> **AIM**
Copy out every line of the material below word for word, leaving out the pictures.

> **DATA EXTRACT**
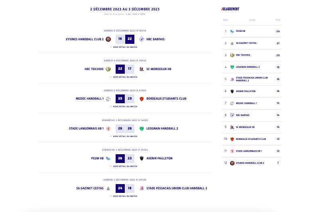Click Medoc Handball 1 score 35
This screenshot has height=212, width=319.
pyautogui.click(x=120, y=98)
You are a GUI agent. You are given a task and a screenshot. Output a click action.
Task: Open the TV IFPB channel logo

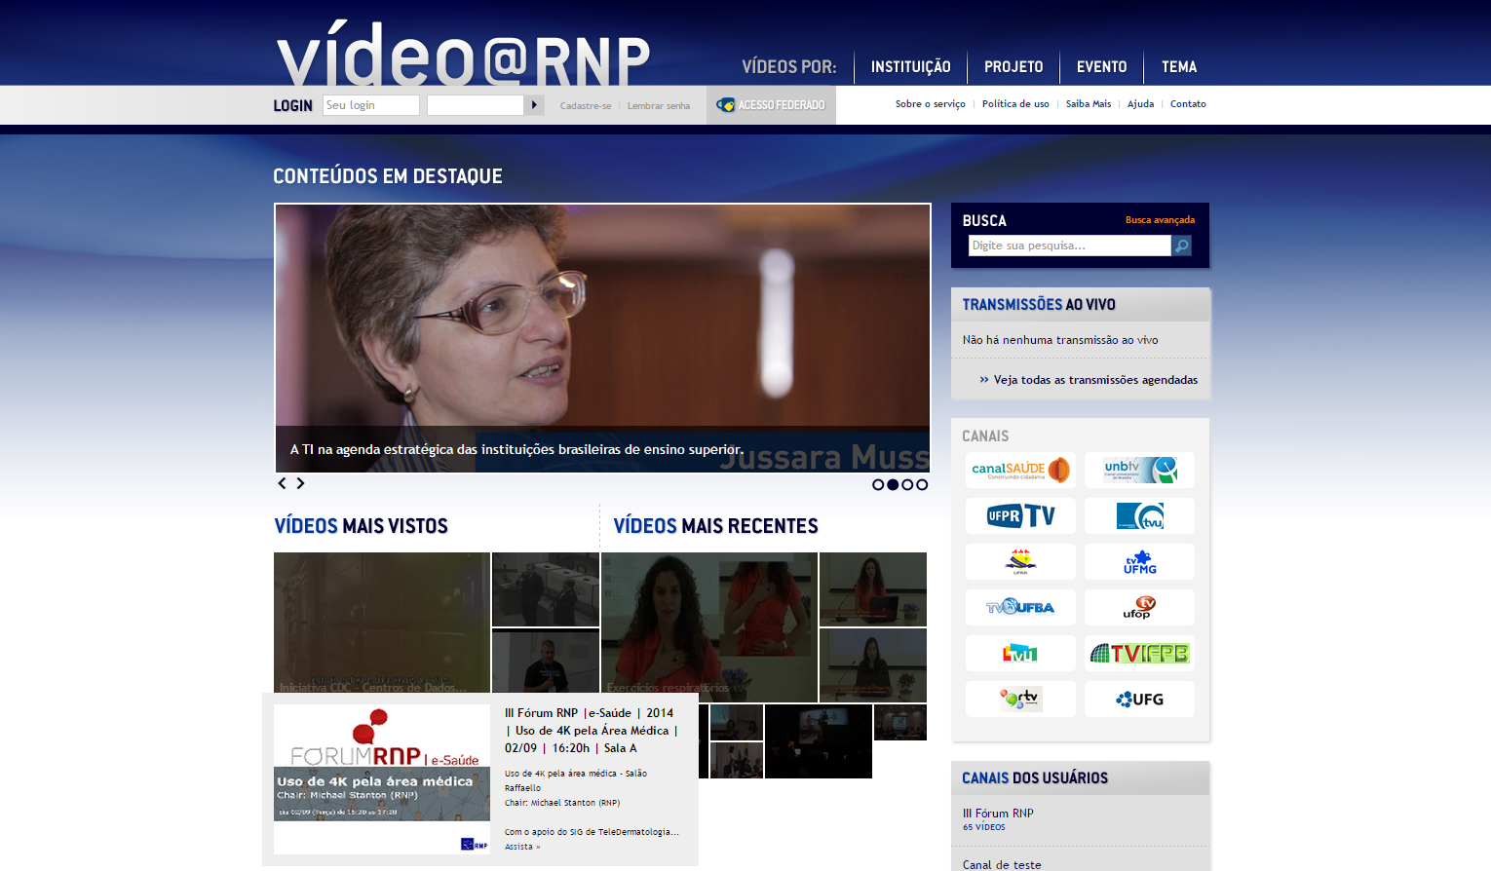1139,654
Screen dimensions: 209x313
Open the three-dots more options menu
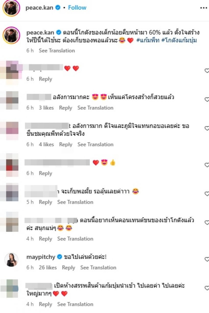coord(203,8)
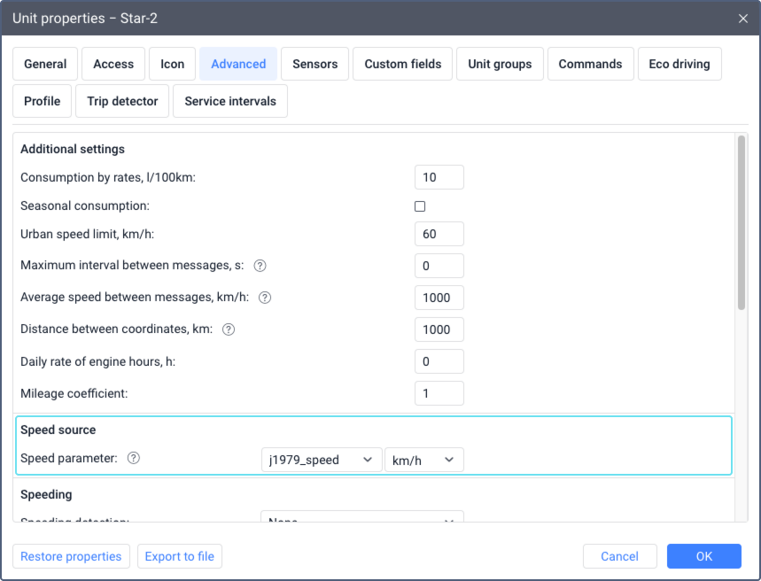Click help icon next to Average speed between messages

pos(264,298)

> **EXPECTED ANSWER**
Click Medoc Handball 1 score 35
This screenshot has height=212, width=319.
pyautogui.click(x=120, y=98)
You are a GUI agent. You are given a task and a screenshot. Output a click action.
Task: Open the TV IFPB channel logo

1139,654
Screen dimensions: 209x313
Open the three-dots more options menu
coord(203,8)
Click help icon next to Average speed between messages

pos(264,298)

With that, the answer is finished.